Picked this up because I'm going to see this outfit next week. Have one of the LCJO's albums, which I bought after seeing them once in '95 or so, and I always meant to pick this one up.
It was recorded live in 1991. It's old: back from when the LCJO was concentrating on (re)establishing Duke at the head of the classic jazz canon. Back when it was still concentrating on trying to (as Stanley Crouch put it in the notes to their next release) "create a viable jazz canon." I'm sure that's still one of their goals, but now they've moved on to include other composers. Duke's place is secure.
The whole album's good listening, but the centerpiece and masterpiece is the "Liberian Suite." Jaw-dropping, this. Twenty-seven minutes of slow-burn soul. What instrumentation! Solos for vocalist (Milt Grayson, sounding like a bow-tied version of Leon Thomas), clarinet, vibes, violin, and timpani, in addition to the standard saxes and brass (the best trumpet solo on the record, by the way, isn't by Wynton Marsalis: it's by Lew Soloff, in the suite).
And each one of these unusual instruments cuts deeper than the last. By the time you get to the timpani (yes, timpani) solo, you've been so worked over, body and soul, that the timpani doesn't have to thunder. It whispers. Who would've thought a timpani could make you want ot cry? This one does.
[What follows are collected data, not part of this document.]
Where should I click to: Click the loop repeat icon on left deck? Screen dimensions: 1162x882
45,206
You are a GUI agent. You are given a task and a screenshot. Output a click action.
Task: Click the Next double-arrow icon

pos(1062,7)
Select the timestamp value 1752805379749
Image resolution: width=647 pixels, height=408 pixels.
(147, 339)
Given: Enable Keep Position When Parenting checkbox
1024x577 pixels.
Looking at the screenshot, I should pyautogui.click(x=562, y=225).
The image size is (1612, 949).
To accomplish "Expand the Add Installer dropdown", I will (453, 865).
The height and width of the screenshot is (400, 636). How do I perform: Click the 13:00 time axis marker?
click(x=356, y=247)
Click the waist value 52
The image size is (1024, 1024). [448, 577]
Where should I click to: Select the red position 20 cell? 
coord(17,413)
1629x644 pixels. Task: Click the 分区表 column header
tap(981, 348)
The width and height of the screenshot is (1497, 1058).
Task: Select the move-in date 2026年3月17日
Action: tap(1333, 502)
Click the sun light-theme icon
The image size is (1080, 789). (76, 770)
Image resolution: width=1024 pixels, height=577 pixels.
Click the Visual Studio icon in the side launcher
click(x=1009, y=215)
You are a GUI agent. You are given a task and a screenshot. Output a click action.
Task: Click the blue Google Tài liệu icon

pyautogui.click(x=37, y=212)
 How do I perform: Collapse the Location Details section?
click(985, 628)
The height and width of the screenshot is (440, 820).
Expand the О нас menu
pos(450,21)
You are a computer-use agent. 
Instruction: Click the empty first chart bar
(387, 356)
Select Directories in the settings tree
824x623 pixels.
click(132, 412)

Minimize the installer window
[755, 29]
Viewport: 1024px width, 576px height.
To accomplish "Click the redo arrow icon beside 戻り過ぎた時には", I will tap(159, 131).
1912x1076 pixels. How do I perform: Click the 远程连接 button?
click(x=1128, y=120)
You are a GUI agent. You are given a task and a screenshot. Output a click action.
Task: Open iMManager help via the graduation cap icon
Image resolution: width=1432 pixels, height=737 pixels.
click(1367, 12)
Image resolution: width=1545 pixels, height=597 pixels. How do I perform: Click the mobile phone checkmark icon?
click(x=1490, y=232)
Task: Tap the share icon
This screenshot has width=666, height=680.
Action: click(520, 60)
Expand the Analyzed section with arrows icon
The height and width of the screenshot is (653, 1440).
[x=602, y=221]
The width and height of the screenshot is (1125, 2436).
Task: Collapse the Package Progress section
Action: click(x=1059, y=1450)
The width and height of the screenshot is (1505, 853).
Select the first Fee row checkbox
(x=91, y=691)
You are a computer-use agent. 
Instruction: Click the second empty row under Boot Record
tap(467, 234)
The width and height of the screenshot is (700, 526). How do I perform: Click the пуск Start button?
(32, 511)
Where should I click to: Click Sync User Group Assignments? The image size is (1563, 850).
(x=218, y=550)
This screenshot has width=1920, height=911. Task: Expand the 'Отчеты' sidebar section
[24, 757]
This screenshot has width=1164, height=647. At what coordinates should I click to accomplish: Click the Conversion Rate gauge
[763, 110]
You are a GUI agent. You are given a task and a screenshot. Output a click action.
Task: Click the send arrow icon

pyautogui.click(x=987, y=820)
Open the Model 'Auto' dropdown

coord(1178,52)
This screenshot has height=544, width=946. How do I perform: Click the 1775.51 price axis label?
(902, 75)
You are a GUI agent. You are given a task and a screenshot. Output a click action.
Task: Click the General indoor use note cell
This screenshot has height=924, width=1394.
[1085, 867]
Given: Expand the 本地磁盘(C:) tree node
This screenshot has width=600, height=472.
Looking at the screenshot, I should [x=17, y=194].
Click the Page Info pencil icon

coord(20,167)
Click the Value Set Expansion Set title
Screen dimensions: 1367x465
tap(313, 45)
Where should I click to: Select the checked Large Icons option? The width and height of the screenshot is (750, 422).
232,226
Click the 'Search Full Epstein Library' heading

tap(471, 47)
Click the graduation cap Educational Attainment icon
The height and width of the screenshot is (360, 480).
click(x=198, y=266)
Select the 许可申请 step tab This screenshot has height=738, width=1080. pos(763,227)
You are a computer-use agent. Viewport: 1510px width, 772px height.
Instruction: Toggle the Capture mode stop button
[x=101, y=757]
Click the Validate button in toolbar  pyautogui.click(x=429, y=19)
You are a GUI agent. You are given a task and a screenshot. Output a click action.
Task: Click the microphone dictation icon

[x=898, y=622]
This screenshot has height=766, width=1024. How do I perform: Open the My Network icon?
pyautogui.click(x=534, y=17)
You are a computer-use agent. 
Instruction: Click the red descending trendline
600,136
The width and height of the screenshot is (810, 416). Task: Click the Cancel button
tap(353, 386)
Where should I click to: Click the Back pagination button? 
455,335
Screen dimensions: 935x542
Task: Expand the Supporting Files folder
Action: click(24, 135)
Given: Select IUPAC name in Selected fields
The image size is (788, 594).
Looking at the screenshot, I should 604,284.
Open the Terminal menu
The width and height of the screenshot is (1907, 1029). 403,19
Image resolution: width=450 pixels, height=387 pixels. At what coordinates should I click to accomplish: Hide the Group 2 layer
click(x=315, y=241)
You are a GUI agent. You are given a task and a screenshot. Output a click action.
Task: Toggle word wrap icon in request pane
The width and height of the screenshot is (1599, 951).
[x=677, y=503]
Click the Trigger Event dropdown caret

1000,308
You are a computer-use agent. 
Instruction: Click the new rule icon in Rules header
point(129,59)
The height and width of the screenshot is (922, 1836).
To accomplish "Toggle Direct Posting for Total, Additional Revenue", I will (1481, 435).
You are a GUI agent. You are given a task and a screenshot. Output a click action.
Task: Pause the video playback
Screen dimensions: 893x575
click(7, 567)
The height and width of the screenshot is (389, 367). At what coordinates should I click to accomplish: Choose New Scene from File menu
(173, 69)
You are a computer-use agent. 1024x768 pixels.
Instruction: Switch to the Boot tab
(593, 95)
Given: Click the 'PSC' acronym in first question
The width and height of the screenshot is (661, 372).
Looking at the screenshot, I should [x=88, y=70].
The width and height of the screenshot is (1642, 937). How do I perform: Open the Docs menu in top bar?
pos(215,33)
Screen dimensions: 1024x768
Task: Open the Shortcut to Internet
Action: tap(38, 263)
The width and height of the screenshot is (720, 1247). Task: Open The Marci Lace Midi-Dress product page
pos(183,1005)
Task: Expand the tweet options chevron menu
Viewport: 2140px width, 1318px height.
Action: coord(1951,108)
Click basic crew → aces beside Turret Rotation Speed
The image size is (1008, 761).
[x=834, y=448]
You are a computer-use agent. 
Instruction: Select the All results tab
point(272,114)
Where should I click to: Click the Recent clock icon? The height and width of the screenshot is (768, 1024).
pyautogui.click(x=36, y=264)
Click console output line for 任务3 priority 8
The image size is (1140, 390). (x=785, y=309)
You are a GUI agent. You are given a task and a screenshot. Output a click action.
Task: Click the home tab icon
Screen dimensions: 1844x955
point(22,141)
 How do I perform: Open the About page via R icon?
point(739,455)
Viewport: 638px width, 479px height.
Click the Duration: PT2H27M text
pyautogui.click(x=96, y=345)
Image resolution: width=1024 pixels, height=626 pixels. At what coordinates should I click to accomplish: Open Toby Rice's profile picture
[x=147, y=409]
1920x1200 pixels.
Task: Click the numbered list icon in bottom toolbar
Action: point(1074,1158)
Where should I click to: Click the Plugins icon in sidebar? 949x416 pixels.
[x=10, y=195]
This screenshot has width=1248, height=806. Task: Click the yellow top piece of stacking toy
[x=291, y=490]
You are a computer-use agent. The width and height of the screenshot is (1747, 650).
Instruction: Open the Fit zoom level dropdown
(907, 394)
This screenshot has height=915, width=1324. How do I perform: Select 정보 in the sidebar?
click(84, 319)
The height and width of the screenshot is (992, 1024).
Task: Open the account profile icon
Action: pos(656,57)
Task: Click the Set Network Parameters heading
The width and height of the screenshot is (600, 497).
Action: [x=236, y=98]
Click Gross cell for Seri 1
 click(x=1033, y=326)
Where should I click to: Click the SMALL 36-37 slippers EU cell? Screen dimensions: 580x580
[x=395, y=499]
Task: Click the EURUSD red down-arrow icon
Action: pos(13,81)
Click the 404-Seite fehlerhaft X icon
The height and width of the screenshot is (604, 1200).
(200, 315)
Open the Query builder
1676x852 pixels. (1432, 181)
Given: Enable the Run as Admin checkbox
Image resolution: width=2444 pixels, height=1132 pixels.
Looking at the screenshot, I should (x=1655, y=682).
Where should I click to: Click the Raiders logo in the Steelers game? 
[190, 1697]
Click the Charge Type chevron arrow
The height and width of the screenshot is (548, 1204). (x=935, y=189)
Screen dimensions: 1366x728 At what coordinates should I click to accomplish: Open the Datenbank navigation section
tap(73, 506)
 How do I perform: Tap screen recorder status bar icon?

The only way to really judge this record would be with knowledge of Duke's original versions of these tunes. Not an easy thing, since many of these are rather obscure pieces, at least to a novice like me. I know I love what I'm hearing, but I haven't heard an Ellington recording of "Liberian Suite," so I don't know if what I'm loving is the performance or the composition. At this point I guess it doesn't matter. I think Duke's will be my next acquisition, which is probably mostly what LCJO was aiming for here.